Mr Kwayana, not reading the consistent argument between me and Mr Dev over the past five months, would not know that in his July 13 article, I was the other person. Mr Dev merely referred to me as “the professor.” I would like to bring to his attention my perspective on Dev because I believe Mr Dev’s attack on my theory of ‘elected dictatorship’ is not motivated by intellectual exchange but stems from an opportunistic change of political direction. Before I begin my argument let me say most definitively that I have lost all intellectual and political respect for Ravi Dev.
The political value he embodied which caused him to be a special invitee at the Ronald Waddell funeral, he has deliberately squandered.
There are two threads to the new activism of Mr Dev. One is his convenient use of political theory. The other is his descent into opportunism to justify his transformation. Let us look at the first one first. No theoretical formulation that can be found for the description of the Jagdeo presidency being a dictatorship finds comfort with Dev. He comes up with a theory of dictatorship by Karl Friedrich that he says is the standard test.
He finds it is only relevant to the Forbes Burnham regime. When you tell him the PPP government is an autocracy, he replies by letting you know that the areas of the abominating rule that you see in Jagdeo can be found in most democracies. I replied to Mr Dev and showed him that Friedrich cannot be applied to Burnham. The PPP enjoyed immense freedom under Burnham to the point where in 1985, Burnham and Jagan agreed to merge. I never heard back from him on that point.
Mr Dev found time to type a number of letters and columns accusing me of writing essays that can lead to violent attacks on the state, especially since the violence is, according to him, ongoing. But he has not seen it as relevant to date to comment on some very dangerous and egregious policies of Mr Jagdeo that play into the hands of the very people that Dev thinks will be incited by my writings.
Mr Dev used the plural, yet to date he refuses to name the articles.

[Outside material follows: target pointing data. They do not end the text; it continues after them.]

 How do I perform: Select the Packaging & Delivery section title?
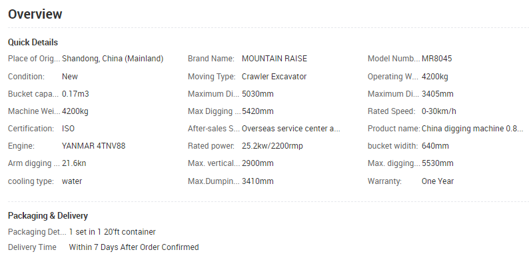click(48, 216)
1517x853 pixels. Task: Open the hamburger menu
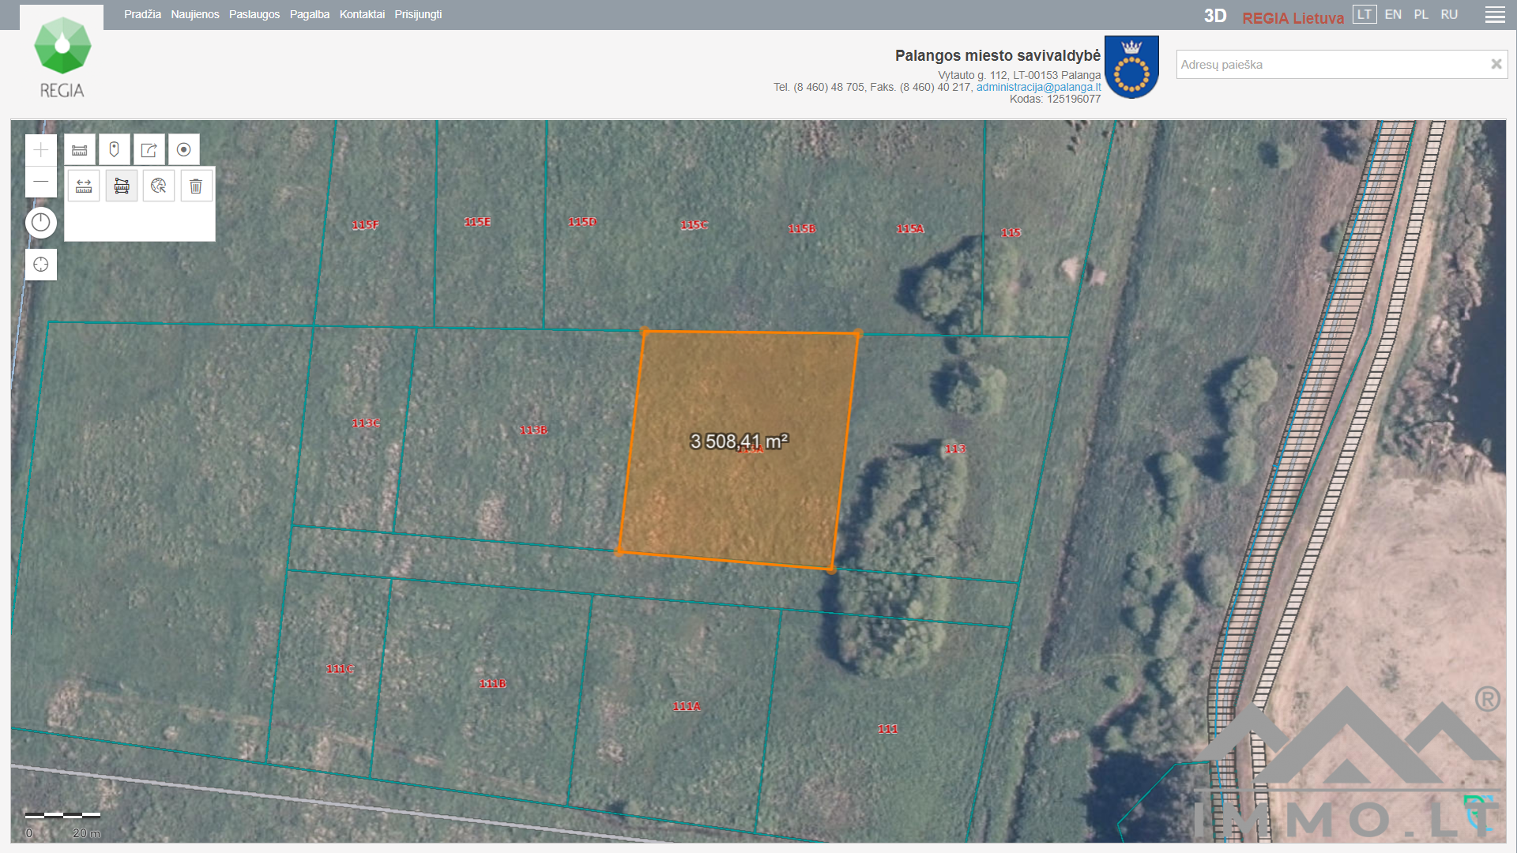tap(1494, 15)
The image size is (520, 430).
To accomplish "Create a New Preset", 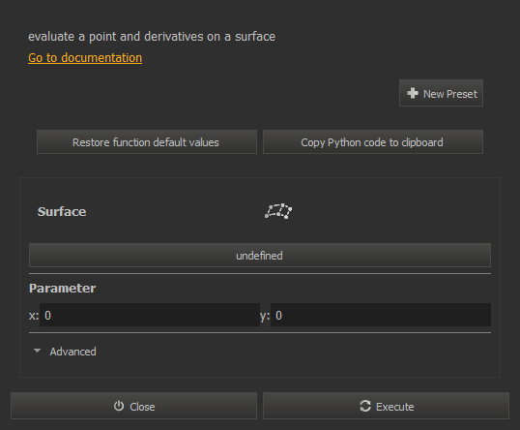I will click(441, 93).

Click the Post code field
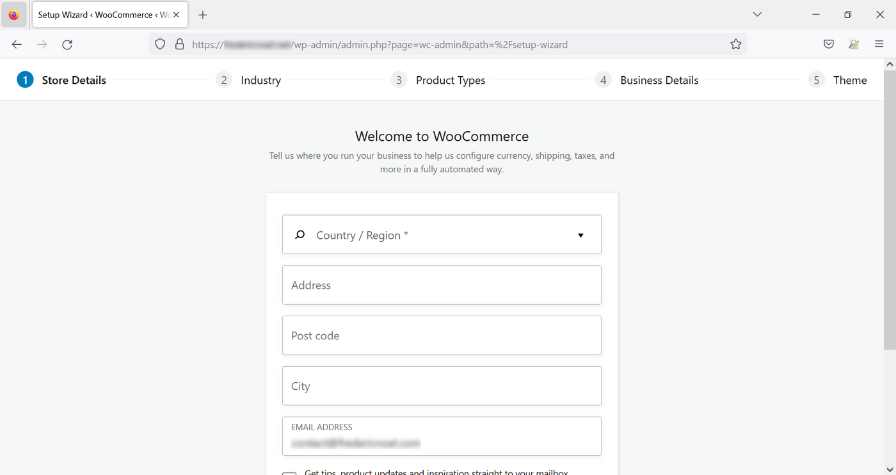point(442,335)
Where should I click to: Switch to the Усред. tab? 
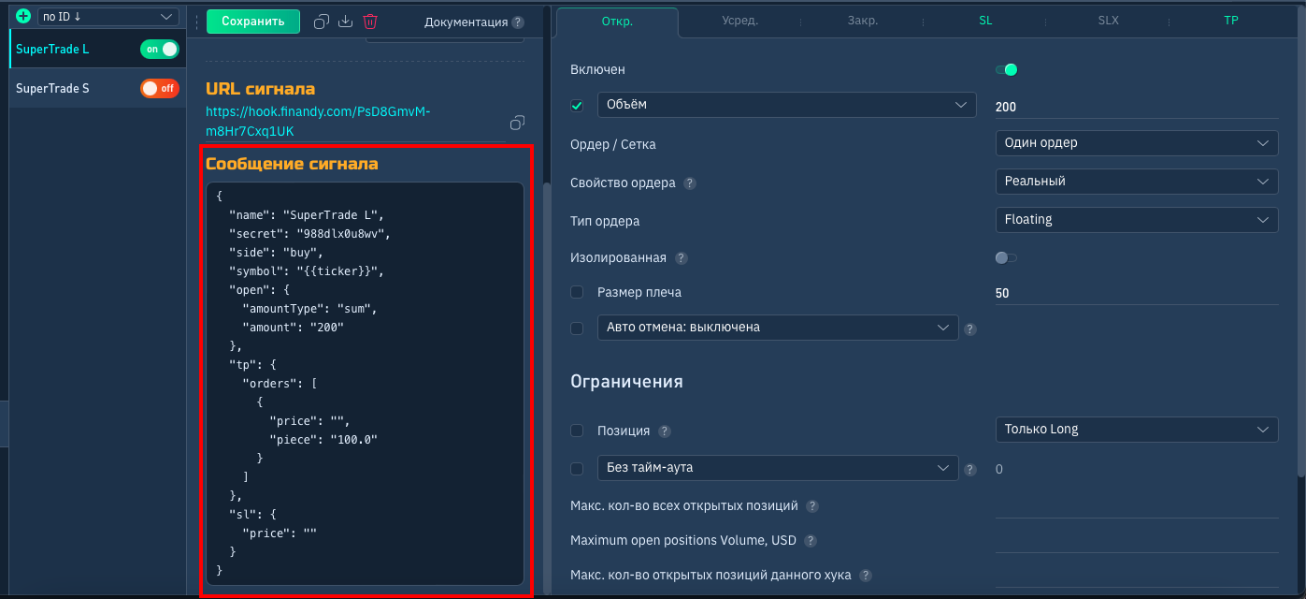click(x=739, y=21)
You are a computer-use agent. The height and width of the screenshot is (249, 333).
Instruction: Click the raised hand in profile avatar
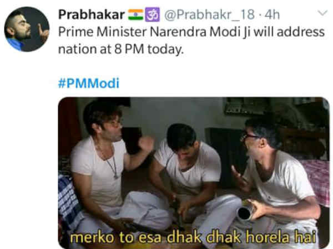(43, 33)
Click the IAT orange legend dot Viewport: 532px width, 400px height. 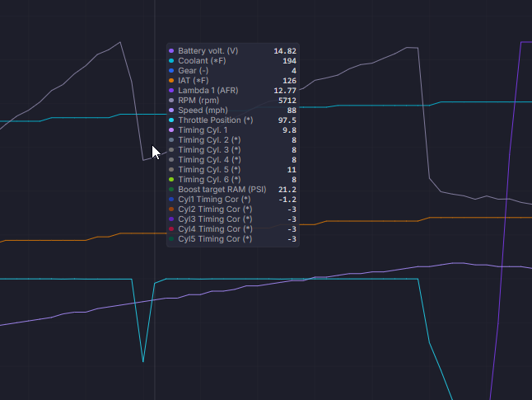coord(171,81)
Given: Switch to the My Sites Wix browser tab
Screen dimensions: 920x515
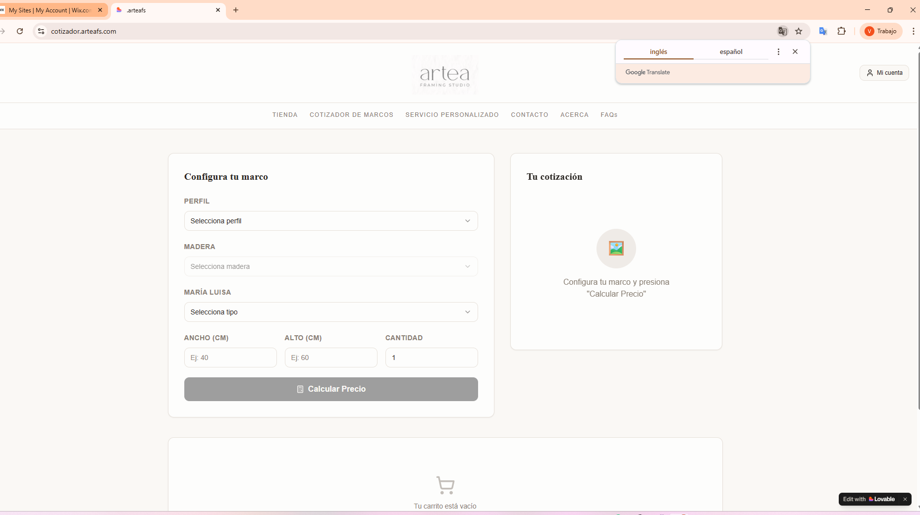Looking at the screenshot, I should 50,10.
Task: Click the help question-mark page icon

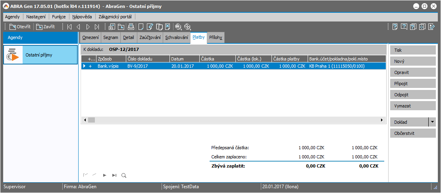Action: pos(395,27)
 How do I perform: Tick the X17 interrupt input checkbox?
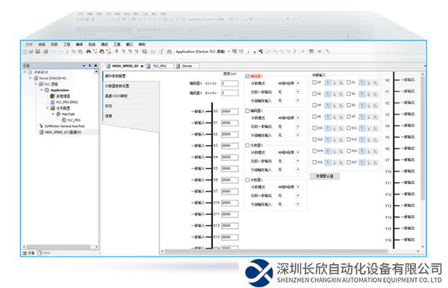click(349, 162)
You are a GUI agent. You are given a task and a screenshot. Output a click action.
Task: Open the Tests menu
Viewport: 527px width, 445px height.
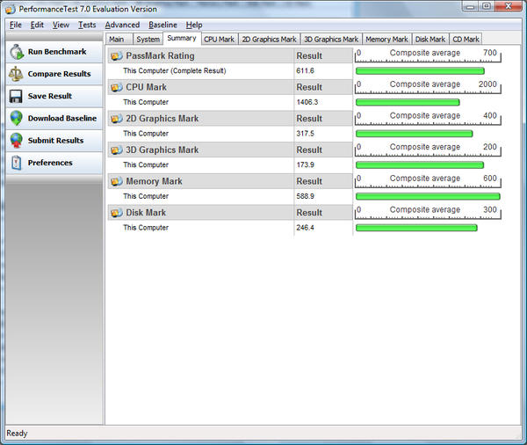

He cannot do so because it would open him up to public ridicule. So what he does is that he sticks to a generalization – my term of elected dictatorship.
Mr Dev glosses over some manifestations of Mr Jagdeo’s dictatorial exercise of power, which for him are neither here or there. From all his writings of late, it seems that Mr Dev has returned to the only cocoon he knows – ethnic protection. Since the violence of the insurgency, particularly the mini-genocide at Lusignan, Mr Dev has taken the position that the PPP government should be protected at all costs because to criticize it will bring attacks on East Indians. Mr Dev knows nothing about the nature of the PPP. The more succour, protection, support, comfort, you give Mr Jagdeo’s presidency, the less inclusive Mr Jagdeo becomes, the more authoritarian the Office of the President gets.
That does not seem to bother Mr Dev because the overriding consideration is not elected dictatorship but protection of East Indians. It is such a pity that Mr Dev doesn’t seem to understand that he is digging a hole to fill a hole.
We rally around the President and his government, and we wake up the next morning to find that the insurgency is given new life because the well-supported government, infatuated with the embrace of all the stakeholders, thinks it can act more heavy-handedly.
This is the type of power usage that has brought us to this dangerous level. It seems that Mr Dev has made up his mind as to where his politics is going. I have made up my mind a long time ago that we have in Guyana, an elected dictatorship.